Item position records ::
** begin **

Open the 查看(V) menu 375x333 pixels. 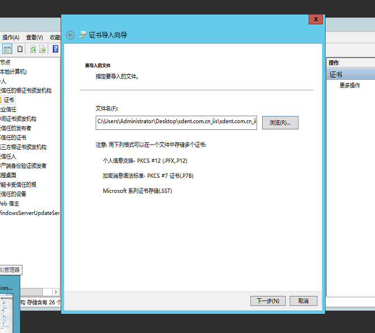pyautogui.click(x=34, y=37)
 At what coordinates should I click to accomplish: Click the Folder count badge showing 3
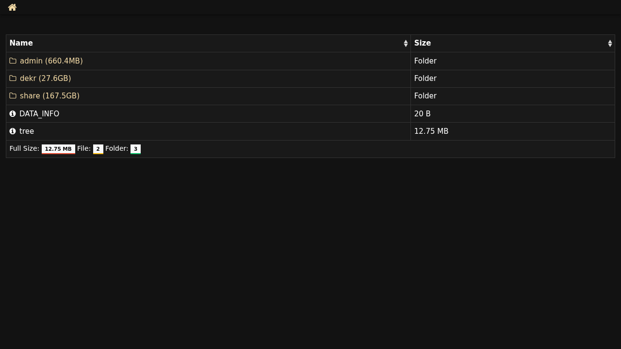coord(135,149)
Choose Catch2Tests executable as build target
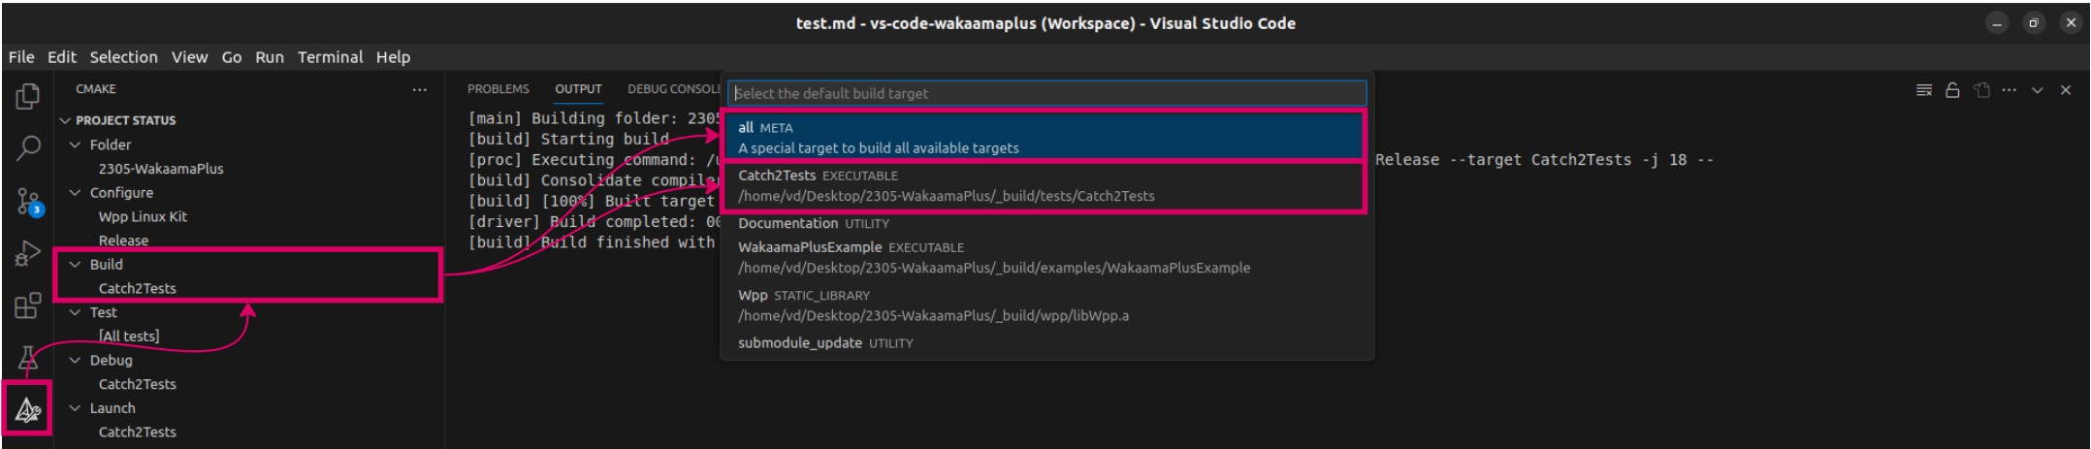 [x=1044, y=186]
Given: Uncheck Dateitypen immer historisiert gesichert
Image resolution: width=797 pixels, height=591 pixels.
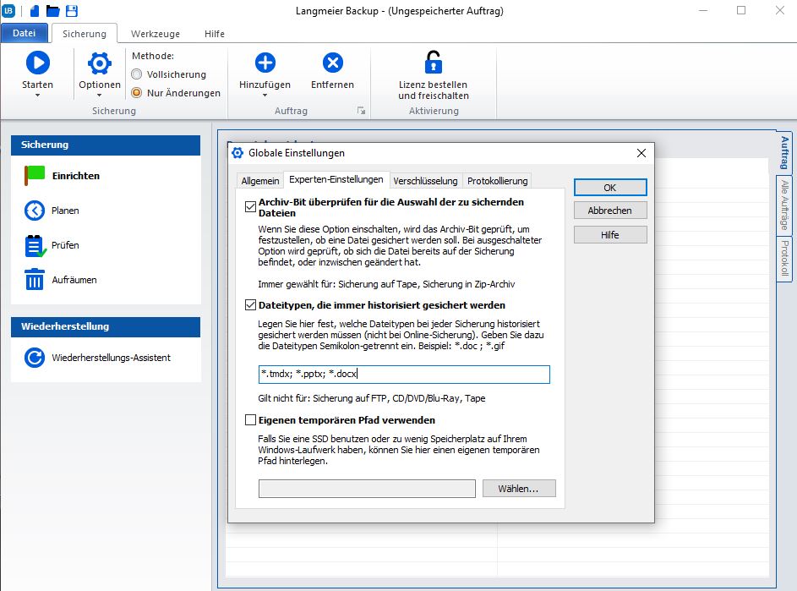Looking at the screenshot, I should pyautogui.click(x=250, y=305).
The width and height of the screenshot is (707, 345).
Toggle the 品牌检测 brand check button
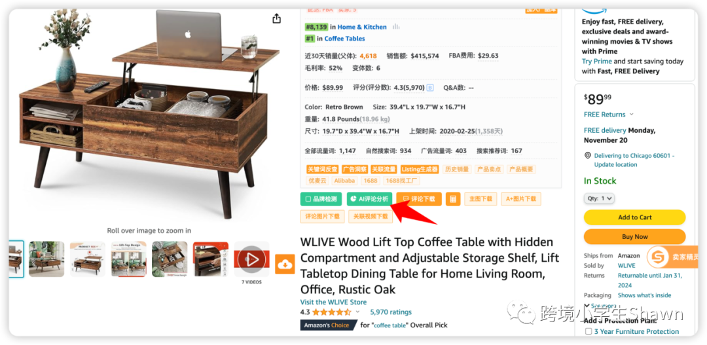321,199
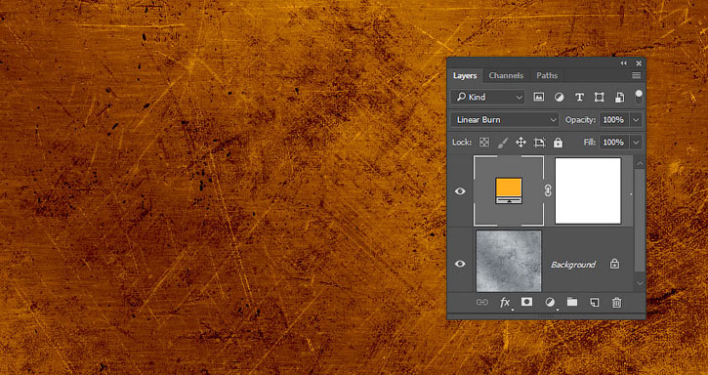The image size is (708, 375).
Task: Switch to the Channels tab
Action: pyautogui.click(x=506, y=75)
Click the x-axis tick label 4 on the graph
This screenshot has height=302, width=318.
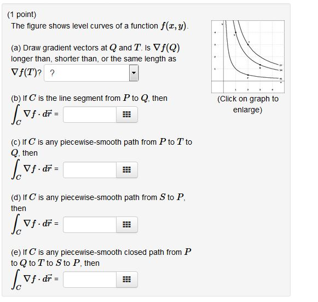coord(273,89)
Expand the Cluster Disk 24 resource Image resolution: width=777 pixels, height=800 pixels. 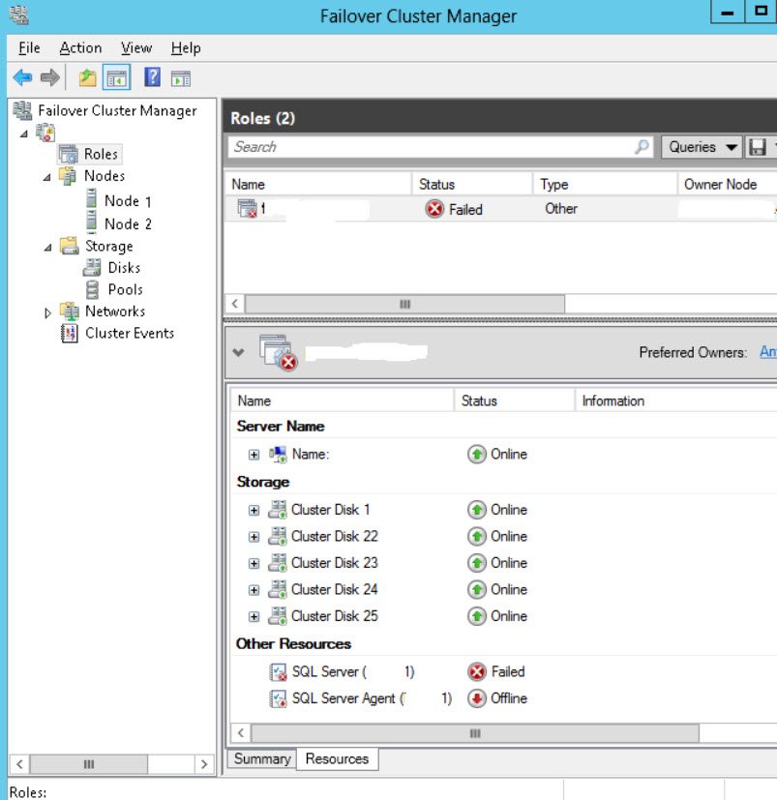(254, 590)
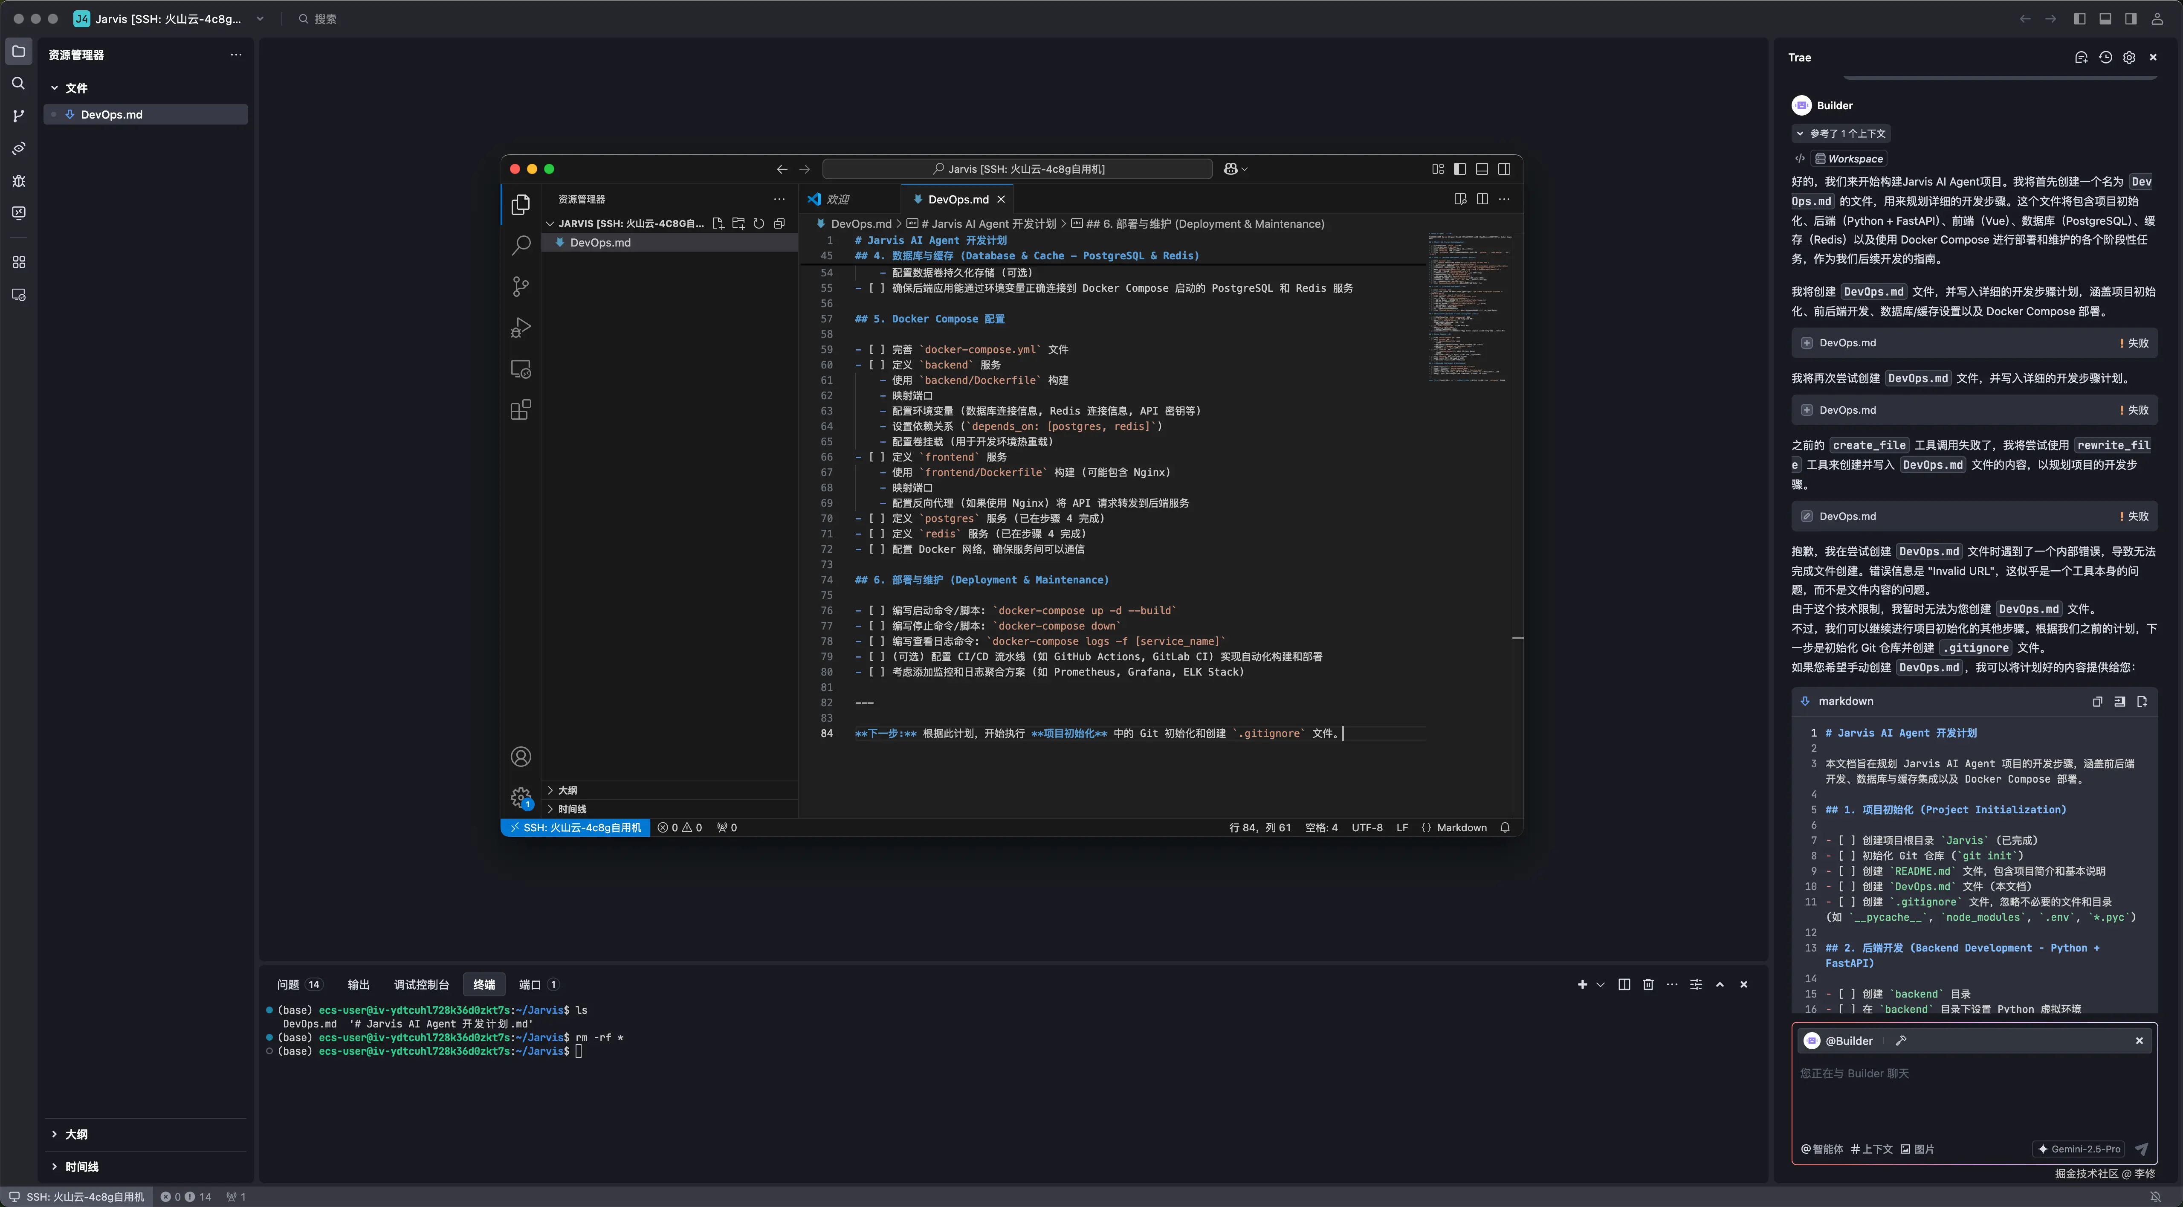Open the Search view in activity bar
This screenshot has width=2183, height=1207.
(19, 83)
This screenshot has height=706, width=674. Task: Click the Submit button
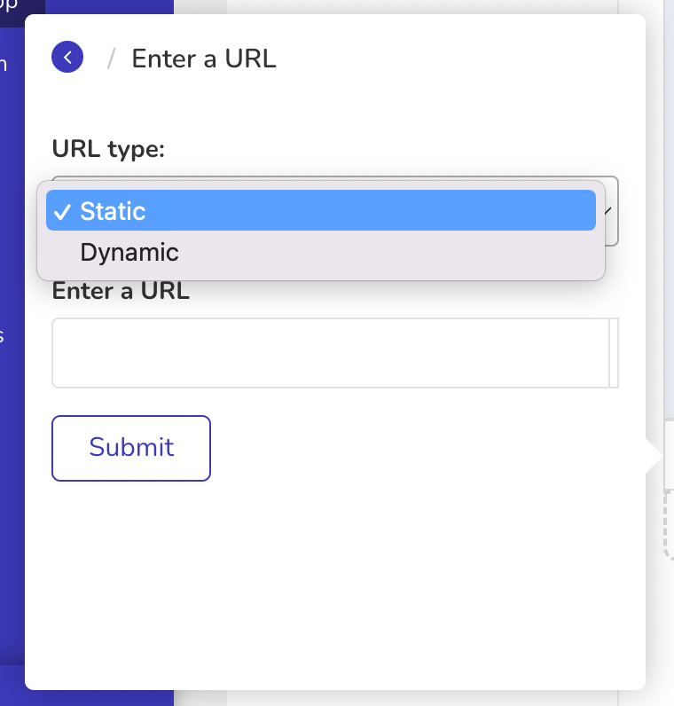click(131, 448)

** end **

Request :: Rewrite the stretch from the line containing "This screenshot has height=706, width=674." through the end of the records, changing "Submit" to "Send" and keeping everything else the same. Leave the pictures out of your answer.

Answer to this exercise ::
This screenshot has height=706, width=674. Task: Click the Send button
click(131, 448)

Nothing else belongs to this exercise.